Voilà comment elle voit le rôle du voile :
s'habiller subtilement, ne pas attirer l'envie, avoir un
espace privé. Et le maquillage? " J'adore ça,
s'exclame-t-elle, mais je n'en met que très peu et
je garde ça très simple. L'Islam n'empêche
pas les femmes d'être féminines.
C'est
d'abord aussi pour me faire plaisir à moi-même.

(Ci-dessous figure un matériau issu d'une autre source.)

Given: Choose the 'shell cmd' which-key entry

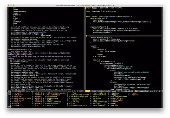Looking at the screenshot, I should [18, 96].
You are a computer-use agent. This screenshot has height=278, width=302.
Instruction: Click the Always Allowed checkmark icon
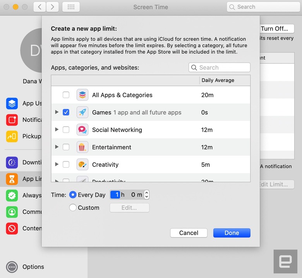click(12, 196)
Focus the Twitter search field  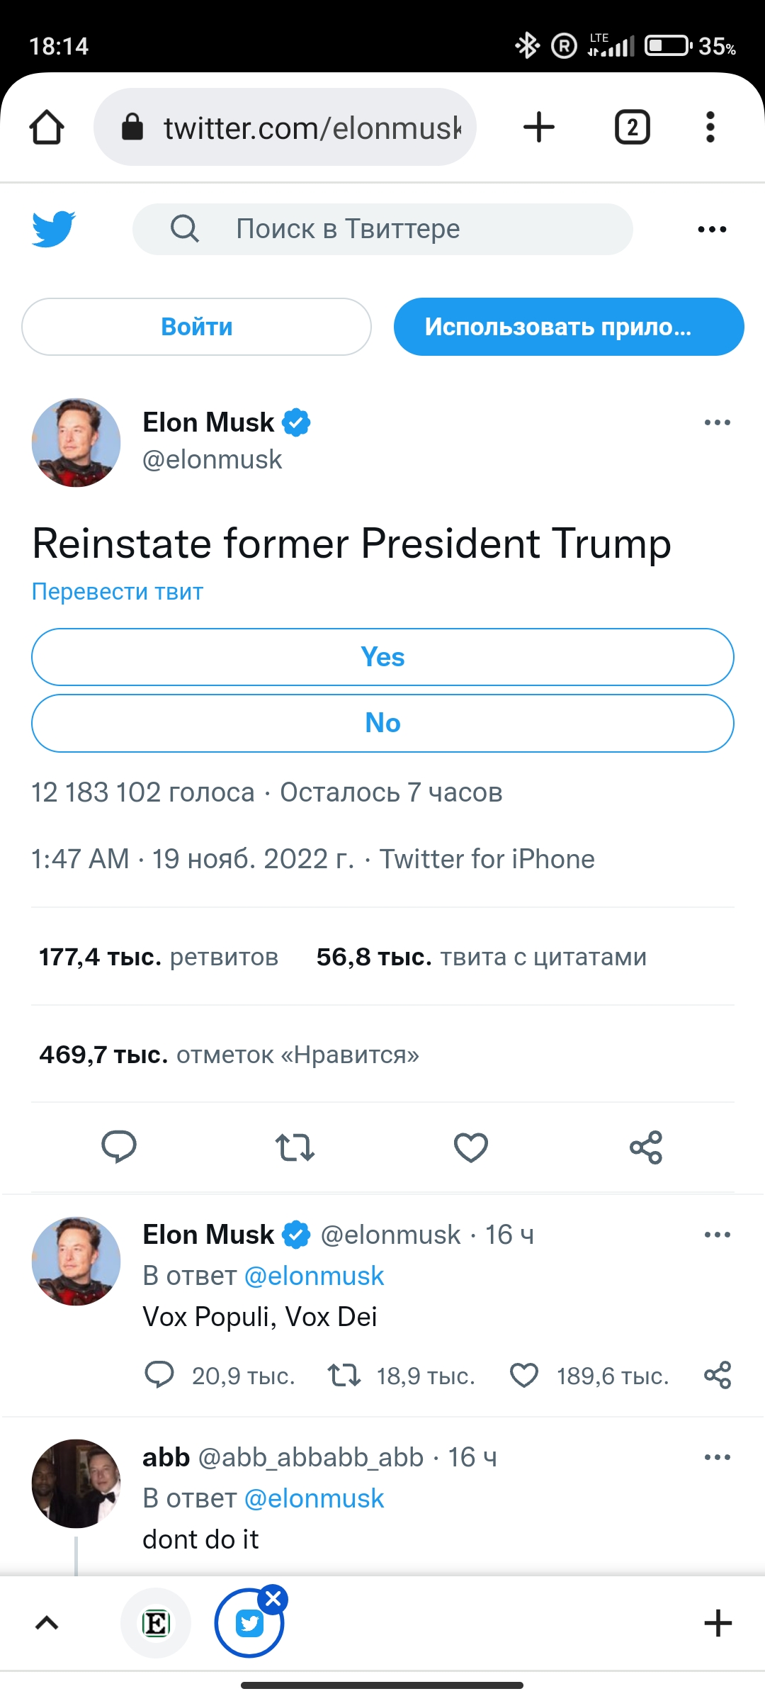383,229
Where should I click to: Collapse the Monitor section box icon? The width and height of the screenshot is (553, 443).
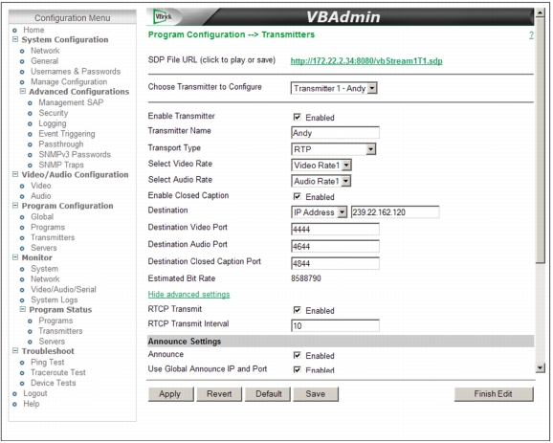pos(15,257)
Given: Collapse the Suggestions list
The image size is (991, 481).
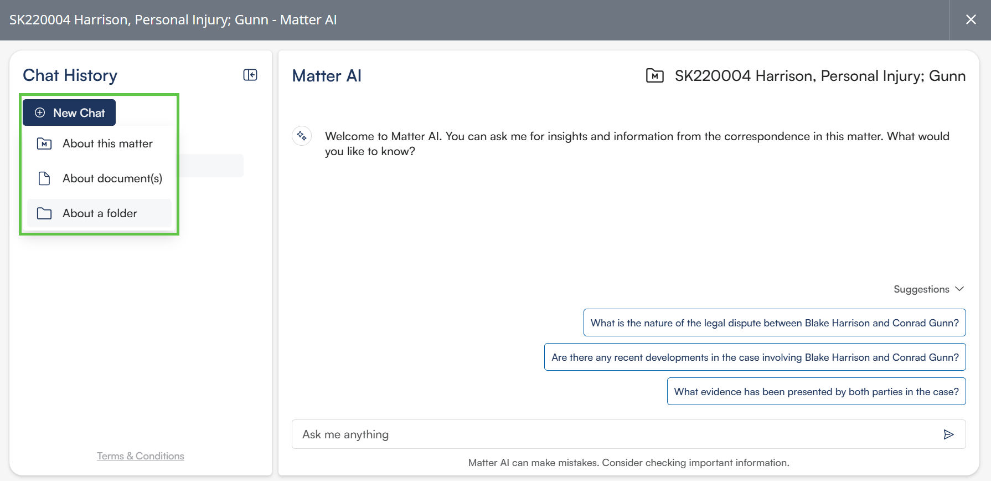Looking at the screenshot, I should click(921, 289).
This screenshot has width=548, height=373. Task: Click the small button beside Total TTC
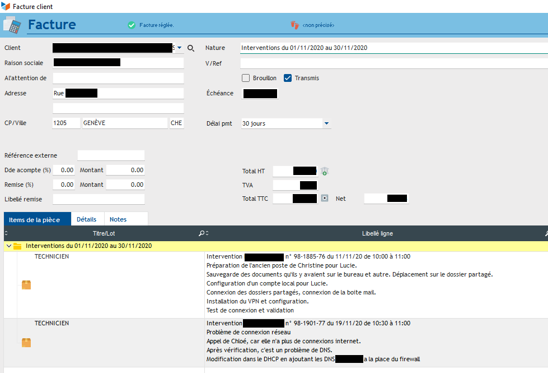tap(324, 198)

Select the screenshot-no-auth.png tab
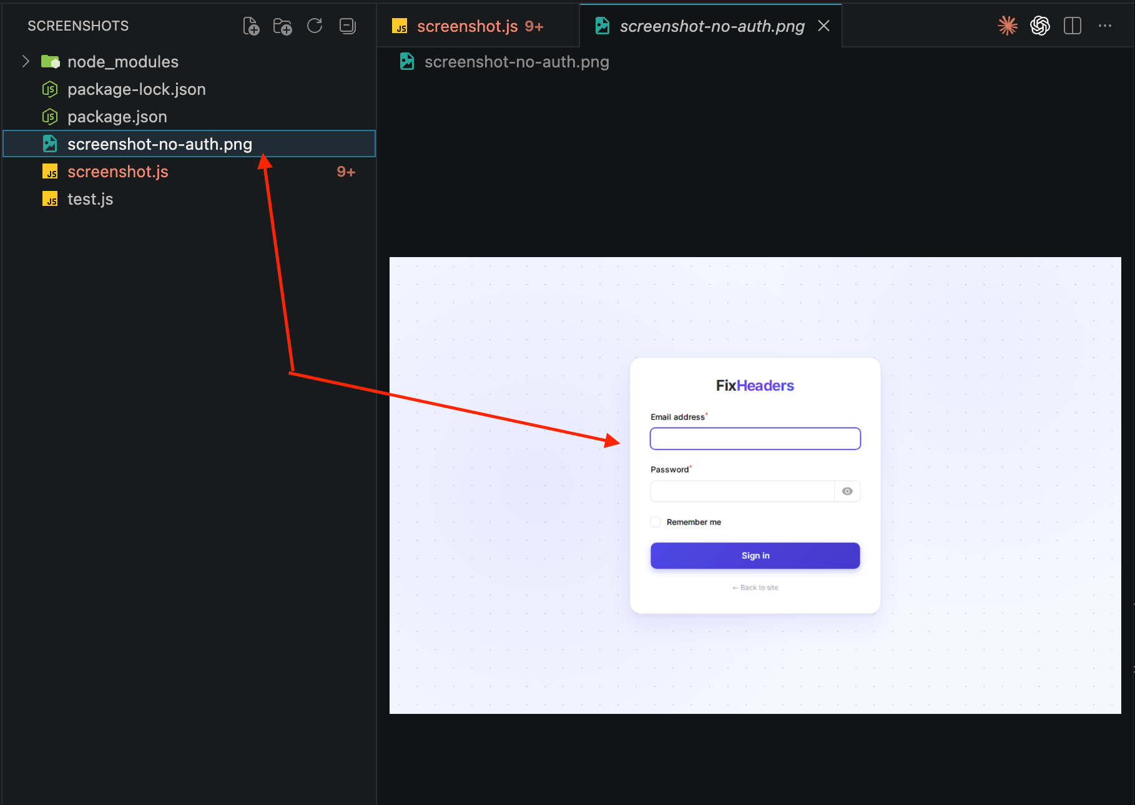(x=712, y=26)
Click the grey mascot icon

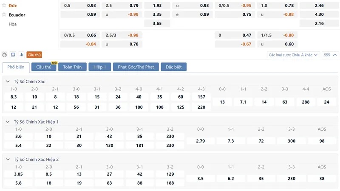pyautogui.click(x=5, y=55)
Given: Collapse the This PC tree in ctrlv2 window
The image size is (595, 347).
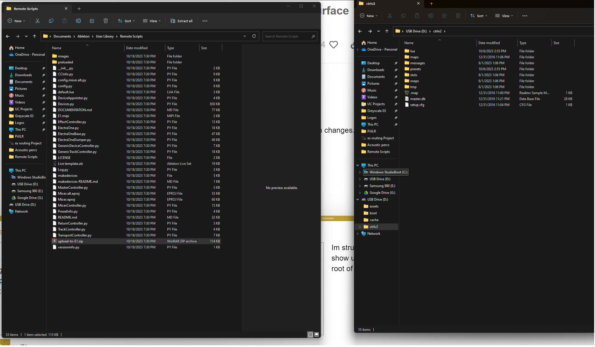Looking at the screenshot, I should (358, 165).
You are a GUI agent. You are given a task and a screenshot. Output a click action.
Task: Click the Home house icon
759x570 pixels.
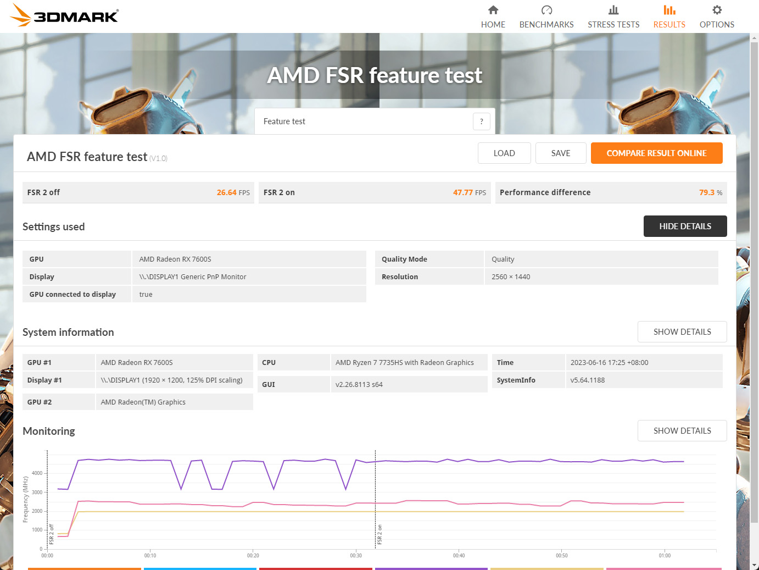[x=493, y=10]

De la même façon, j'essaie toujours d'assortir
mon voile au reste de mes vêtements. Ça fait
plus chic, plus féminin. " Elle veut être
de la vague des femmes musulmanes éduquées
à l'occidentale mais assumant leur identité
et leurs traditions. " Un de mes objectifs est de prouver
que mon voile ne cache pas mon intelligence, qu'il ne m'empêche
pas d'avoir une carrière et un rôle à
jouer dans la société. " Elle veut briser
l'image négative des femmes voilées que véhicule
l'Occident. " Il y a quelques années j'ai appliqué
pour des postes de vendeuses dans les boutiques du centre-ville
comme emploi d'été. Aucune réponse.
C'est comme si je n'avais rien fait du tout. Les gens ont
peur de la réaction de la clientèle face au
voile. Je pense que tout passe par l'échange et le
dialogue. Je ne suis pas seulement entourée de musulmans.
C'est en discutant, en heurtant nos idées contre
celles des autres que peut-être un jour le voile n'aura
plus cette connotation uniquement négative qu'il
a aujourd'hui. " Les inégalités entre
les hommes et les femmes dans le monde musulman n'ont rien
avoir avec le voile. " C'est une évolution sociale
qu'il faut. Porter le voile signifie que j'accepte de suivre
ma religion. Je ne vais pas en boîte de nuit et je
ne bois pas d'alcool par exemple. Mais ça ne veut
pas dire que je ne vais pas aller voter ou dire tout haut
ce que je pense de tel ou tel évènement. Parce
que ça je le fais tous les jours. " Le voile
est pour elle un peu comme une barrière raciale.
" Parfois c'est la seule chose que les gens vont voir.
Mon voile et puis plus rien. Si on me demande d'enlever
mon voile c'est comme si on demandait à une personne
de race noire de changer de peau. C'est impossible à
accepter. " Même si dans son cas, elle sait très
bien que les mentalités n'évolueront peut-être
pas tout de suite, elle fait un pari pour l'avenir. "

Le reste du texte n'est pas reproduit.